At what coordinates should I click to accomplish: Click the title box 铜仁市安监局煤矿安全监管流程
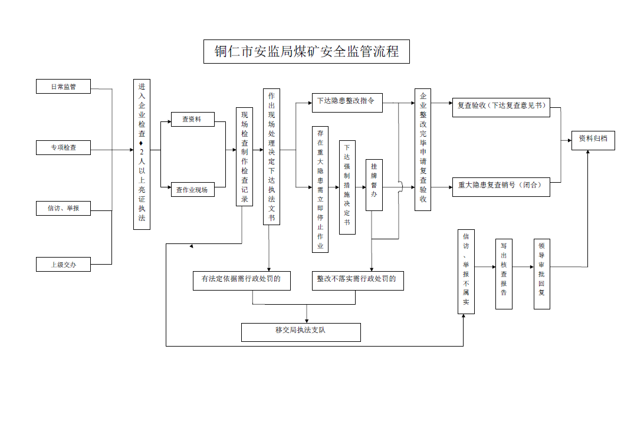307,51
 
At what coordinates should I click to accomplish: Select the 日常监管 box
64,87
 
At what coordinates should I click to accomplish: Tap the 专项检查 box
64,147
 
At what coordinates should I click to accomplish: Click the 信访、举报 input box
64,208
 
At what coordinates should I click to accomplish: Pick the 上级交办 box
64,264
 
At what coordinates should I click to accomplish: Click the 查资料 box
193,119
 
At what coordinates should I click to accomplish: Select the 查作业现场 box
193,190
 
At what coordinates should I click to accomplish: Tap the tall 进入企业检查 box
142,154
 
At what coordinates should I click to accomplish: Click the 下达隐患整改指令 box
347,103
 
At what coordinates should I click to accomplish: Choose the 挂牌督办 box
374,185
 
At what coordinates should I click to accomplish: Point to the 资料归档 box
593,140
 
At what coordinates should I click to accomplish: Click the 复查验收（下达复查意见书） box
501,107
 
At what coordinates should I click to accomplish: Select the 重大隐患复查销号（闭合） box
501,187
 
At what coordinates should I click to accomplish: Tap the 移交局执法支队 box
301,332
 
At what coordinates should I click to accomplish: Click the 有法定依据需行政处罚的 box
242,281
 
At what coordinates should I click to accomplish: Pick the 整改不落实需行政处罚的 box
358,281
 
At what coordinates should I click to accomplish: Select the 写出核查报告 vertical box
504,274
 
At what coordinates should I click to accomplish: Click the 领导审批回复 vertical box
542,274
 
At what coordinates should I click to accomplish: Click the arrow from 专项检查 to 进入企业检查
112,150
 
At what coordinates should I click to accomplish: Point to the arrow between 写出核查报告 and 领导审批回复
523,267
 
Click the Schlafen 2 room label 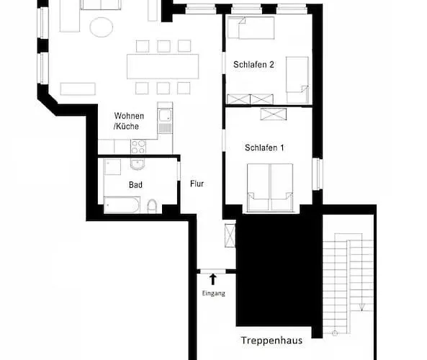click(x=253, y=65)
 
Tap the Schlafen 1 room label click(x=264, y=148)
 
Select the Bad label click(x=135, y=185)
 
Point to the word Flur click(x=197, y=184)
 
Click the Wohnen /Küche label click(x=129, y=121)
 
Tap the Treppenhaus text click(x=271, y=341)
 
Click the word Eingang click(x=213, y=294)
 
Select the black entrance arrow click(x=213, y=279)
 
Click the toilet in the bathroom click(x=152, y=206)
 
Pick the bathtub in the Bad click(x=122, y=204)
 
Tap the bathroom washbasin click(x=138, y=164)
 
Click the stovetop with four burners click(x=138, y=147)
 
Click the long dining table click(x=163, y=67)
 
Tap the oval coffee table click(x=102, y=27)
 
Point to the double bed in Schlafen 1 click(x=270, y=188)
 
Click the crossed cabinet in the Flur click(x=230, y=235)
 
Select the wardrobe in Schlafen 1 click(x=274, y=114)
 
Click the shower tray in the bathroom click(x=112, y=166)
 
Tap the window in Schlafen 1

----------

- The problem -
Gather every line in the records above that contains the string "进入企业检查", and copy each of those lines out. Case counts when matching.

- Expected output -
At what coordinates should I click to accomplish: Tap the tall 进入企业检查 box
At what coordinates should I click to accomplish: Click the arrow from 专项检查 to 进入企业检查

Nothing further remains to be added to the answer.